Given records:
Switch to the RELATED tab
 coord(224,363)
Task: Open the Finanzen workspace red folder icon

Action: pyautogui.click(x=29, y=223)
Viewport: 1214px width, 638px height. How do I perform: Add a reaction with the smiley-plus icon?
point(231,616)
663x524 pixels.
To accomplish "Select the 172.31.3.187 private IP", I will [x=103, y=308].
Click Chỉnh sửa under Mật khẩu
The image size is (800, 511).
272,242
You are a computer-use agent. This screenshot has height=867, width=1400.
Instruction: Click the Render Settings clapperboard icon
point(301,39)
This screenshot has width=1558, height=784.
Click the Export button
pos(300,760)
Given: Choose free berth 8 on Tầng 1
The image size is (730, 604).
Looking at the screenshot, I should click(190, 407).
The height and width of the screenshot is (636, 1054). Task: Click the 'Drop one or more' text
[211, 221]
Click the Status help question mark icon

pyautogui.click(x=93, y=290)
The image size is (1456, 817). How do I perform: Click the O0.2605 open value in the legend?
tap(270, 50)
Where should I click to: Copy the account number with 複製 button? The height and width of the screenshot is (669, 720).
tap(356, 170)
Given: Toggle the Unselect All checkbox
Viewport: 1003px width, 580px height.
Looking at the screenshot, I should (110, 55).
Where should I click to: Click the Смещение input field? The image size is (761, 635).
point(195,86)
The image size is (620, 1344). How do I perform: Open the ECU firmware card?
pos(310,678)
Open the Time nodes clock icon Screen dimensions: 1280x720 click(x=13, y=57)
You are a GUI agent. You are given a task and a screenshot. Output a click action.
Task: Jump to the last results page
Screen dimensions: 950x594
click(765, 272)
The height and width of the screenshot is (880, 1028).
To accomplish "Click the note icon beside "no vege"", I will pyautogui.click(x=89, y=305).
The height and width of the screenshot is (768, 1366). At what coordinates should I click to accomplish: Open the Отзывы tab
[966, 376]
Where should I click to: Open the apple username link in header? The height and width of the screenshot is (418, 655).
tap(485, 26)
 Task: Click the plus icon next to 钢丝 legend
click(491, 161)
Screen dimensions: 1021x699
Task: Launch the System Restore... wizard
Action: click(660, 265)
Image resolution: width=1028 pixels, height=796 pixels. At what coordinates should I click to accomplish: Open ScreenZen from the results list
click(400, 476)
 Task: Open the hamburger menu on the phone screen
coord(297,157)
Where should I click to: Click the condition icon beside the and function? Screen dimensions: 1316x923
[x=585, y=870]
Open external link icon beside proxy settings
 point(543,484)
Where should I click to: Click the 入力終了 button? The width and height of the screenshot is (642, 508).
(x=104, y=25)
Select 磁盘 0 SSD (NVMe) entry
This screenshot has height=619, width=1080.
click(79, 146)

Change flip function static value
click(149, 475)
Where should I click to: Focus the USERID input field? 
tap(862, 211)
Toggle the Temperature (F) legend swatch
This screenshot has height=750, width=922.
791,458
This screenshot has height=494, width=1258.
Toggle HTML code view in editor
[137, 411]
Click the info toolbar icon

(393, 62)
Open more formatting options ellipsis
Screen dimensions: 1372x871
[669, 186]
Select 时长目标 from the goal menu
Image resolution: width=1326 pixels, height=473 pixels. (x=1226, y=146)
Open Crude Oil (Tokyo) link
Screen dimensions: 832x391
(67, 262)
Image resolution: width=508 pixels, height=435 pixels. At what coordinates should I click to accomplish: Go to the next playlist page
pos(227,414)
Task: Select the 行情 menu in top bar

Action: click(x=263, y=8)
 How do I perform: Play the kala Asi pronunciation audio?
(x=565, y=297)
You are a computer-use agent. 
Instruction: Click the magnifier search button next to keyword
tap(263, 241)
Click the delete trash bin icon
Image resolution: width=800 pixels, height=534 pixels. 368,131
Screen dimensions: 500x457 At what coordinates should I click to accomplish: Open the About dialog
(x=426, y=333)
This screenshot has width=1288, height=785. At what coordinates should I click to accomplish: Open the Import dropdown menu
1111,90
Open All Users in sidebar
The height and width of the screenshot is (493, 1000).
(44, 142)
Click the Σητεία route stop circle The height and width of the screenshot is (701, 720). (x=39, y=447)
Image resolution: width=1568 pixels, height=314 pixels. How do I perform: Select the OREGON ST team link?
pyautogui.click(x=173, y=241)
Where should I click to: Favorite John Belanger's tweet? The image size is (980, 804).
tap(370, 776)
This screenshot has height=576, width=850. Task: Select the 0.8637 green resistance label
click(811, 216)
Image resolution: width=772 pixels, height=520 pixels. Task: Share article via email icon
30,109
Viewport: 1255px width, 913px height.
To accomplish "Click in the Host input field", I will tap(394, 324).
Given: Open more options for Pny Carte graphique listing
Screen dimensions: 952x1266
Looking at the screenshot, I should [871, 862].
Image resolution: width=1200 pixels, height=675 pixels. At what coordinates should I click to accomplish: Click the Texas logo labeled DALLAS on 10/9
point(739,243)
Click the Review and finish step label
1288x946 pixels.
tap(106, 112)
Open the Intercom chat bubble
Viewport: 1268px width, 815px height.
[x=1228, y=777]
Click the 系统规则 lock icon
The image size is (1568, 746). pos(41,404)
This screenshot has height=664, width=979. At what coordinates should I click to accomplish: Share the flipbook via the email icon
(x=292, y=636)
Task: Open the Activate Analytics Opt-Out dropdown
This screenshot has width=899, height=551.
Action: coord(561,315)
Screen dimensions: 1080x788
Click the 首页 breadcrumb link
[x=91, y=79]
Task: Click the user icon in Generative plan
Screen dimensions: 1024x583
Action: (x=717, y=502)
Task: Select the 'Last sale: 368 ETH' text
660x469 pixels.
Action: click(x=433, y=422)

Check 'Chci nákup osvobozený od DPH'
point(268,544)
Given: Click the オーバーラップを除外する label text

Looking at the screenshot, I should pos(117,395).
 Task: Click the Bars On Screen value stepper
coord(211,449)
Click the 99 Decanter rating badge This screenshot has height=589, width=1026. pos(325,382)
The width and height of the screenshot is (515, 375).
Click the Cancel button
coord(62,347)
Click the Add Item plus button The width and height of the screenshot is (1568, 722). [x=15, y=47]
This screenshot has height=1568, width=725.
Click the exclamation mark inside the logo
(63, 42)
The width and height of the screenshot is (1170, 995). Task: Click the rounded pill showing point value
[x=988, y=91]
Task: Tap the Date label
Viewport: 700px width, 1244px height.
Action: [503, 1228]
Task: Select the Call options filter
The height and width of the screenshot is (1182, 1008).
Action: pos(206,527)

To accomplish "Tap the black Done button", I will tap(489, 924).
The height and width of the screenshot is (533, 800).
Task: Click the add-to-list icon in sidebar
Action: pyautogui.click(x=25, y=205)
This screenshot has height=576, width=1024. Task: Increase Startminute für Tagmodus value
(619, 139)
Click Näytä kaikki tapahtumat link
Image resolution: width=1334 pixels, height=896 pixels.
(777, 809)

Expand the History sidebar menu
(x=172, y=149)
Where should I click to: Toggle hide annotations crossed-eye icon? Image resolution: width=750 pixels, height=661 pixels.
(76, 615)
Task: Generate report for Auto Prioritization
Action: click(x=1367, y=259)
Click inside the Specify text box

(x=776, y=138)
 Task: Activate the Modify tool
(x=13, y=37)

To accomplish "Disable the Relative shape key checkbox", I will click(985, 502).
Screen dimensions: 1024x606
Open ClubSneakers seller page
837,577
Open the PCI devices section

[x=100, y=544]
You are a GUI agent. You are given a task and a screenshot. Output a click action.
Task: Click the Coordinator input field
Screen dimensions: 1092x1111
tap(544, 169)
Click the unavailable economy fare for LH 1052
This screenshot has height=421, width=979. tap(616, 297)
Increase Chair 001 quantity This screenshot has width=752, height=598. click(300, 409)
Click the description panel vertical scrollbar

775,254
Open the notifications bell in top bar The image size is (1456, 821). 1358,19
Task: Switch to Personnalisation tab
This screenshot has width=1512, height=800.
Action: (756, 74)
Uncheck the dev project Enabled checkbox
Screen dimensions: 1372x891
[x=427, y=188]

Exercise aim:
Between the lines holding "Task: Click the plus icon next to 钢丝 legend" and "click(400, 476)", inclusive, substitute "add button" for "plus icon" and write those lines out again with nothing else changed.

Answer to the exercise:
 Task: Click the add button next to 钢丝 legend
click(491, 161)
Screen dimensions: 1021x699
Task: Launch the System Restore... wizard
Action: click(660, 265)
Image resolution: width=1028 pixels, height=796 pixels. At what coordinates should I click to accomplish: Open ScreenZen from the results list
click(400, 476)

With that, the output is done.